Madame Le Pen, il en va de l'énergie nucléaire comme de notre modèle agricole : saluons le service rendu dans un contexte précis et tenons un discours objectif. Néanmoins, les paramètres ont changé. Le nucléaire a eu ses vertus. Quant à l'indépendance énergétique, nous pouvons en débattre, mais tel n'est pas l'objet de cette séance de questions. Sommes-nous du reste certains, dans le contexte géopolitique actuel, de pouvoir sécuriser durablement notre approvisionnement en matériaux fissiles ?

Longtemps, on a exclu qu'un accident majeur puisse se produire dans un pays politiquement et économiquement stable. Après Tchernobyl, on a circonscrit cette éventualité à l'URSS, puis aux pays qui en sont issus. Après Fukushima, on a mis l'accent sur le tsunami à l'origine de l'accident. Je demeure réservé, mais il ne s'agit plus d'un débat dogmatique. En tout état de cause, on voit bien que nous ne contrôlons plus grand-chose dans la filière du nucléaire en matière économique.

A l'heure où nous parlons, j'ignore combien de sarcophages recouvrent la centrale de Tchernobyl et combien de centaines de milliers de mètres cubes de substances radioactives ont été déversés dans l'océan Pacifique depuis la côte du Japon, sans parler des centaines de milliers de personnes qui ont dû quitter définitivement leur logement.

Adoptons donc un discours plus mesuré.
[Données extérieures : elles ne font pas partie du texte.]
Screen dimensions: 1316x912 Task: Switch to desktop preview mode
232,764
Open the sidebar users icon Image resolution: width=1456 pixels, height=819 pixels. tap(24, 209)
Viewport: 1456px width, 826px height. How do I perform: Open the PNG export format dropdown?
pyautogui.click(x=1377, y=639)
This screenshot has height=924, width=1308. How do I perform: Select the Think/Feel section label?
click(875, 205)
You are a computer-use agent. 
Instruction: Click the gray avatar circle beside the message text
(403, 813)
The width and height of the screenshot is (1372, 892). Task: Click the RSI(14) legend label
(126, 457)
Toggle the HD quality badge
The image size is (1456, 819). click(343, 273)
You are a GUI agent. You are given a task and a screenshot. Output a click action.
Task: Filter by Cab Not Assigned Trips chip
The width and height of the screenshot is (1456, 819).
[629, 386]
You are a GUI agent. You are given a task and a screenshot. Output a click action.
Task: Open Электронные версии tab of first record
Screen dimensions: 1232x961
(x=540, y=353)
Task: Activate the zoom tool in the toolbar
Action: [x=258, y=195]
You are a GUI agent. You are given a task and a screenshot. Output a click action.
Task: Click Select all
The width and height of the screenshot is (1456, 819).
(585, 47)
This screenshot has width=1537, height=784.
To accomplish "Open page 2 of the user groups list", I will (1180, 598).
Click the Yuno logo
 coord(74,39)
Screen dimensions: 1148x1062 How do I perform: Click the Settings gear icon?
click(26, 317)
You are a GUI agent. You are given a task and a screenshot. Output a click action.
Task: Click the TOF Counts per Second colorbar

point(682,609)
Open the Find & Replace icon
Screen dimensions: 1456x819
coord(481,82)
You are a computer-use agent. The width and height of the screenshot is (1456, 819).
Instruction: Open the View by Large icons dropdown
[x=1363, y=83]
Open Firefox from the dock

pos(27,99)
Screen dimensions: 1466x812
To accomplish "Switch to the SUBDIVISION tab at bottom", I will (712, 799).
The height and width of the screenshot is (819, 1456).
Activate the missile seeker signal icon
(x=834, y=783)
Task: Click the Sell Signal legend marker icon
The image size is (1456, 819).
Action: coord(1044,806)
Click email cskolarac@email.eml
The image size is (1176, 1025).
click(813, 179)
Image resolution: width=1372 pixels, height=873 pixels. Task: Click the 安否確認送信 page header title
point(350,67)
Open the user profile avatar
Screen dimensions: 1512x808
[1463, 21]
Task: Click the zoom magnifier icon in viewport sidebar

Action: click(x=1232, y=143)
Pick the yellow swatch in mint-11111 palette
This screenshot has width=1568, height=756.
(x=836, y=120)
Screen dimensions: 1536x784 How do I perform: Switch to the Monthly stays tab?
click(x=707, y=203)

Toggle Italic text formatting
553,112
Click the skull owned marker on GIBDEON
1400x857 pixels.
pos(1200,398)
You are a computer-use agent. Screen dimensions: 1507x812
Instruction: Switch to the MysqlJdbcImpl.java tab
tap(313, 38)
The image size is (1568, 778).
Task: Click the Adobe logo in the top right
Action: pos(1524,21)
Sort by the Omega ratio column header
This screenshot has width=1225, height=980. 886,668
Je ne me livre ici à aucun procès : je dis que la sagesse minimale impose d'équilibrer la composition du mix énergétique, notamment en matière de production d'électricité. La filière nucléaire est très technique et soulève des problèmes d'acceptabilité sociale. Elle est très lourde. À l'heure où nous envisageons d'en sortir, nous découvrons la complexité d'une telle démarche. Elle fait en outre l'objet de nouvelles exigences de sûreté.

J'adopterai donc un discours plus prudent que le vôtre, madame Le Pen. Les arguments économiques sont successivement battus en brèche, d'autant plus que nous ne maîtrisons pas les coûts.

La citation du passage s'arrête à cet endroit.